** Opening SOURCE DATA block **

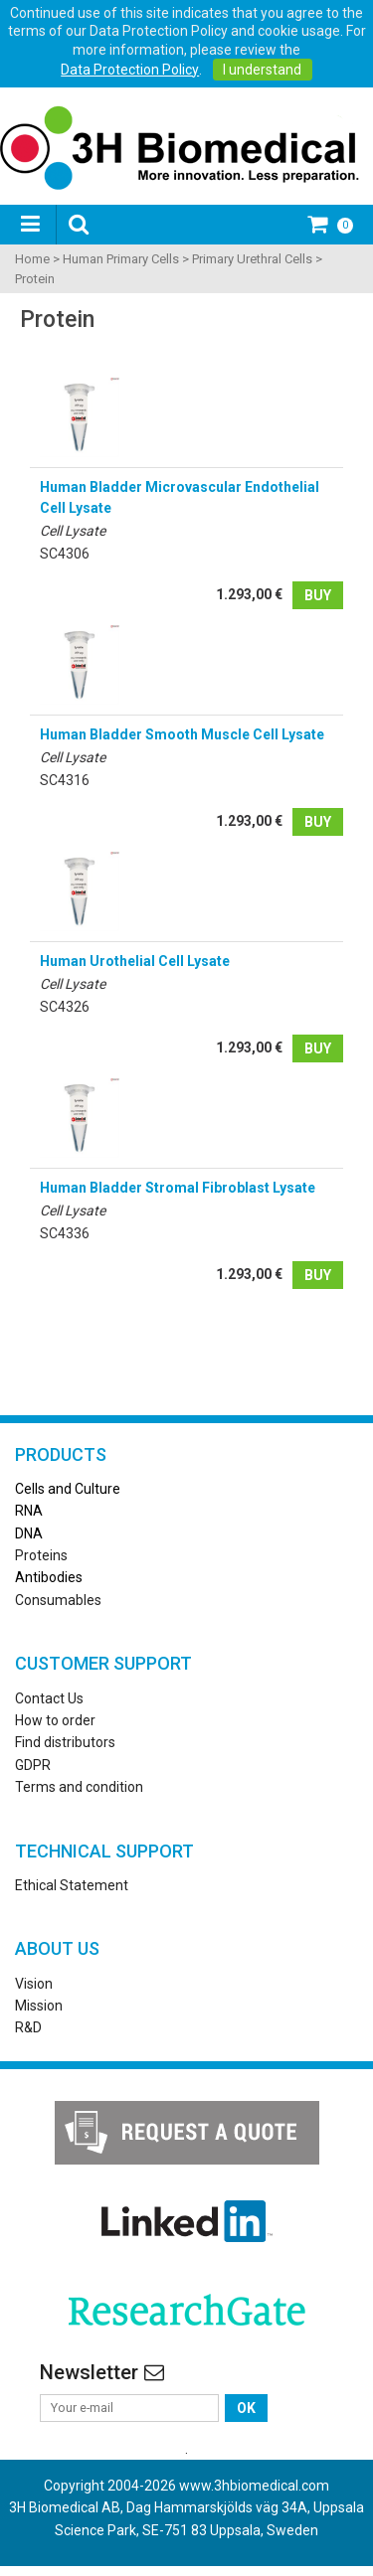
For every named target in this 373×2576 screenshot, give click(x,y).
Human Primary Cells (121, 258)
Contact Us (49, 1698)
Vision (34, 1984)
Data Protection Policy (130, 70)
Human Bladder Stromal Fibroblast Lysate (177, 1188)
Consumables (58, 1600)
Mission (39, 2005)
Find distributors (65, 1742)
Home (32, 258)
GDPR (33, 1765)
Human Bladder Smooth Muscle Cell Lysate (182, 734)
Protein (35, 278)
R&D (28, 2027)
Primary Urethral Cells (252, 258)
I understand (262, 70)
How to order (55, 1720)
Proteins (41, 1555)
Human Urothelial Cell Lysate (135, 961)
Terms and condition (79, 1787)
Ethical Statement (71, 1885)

** Closing SOURCE DATA block **

§ REQUIRED WORK
Go through the entries above and count the lines containing the string "Lysate". Give only that number.

§ YOUR SOLUTION
3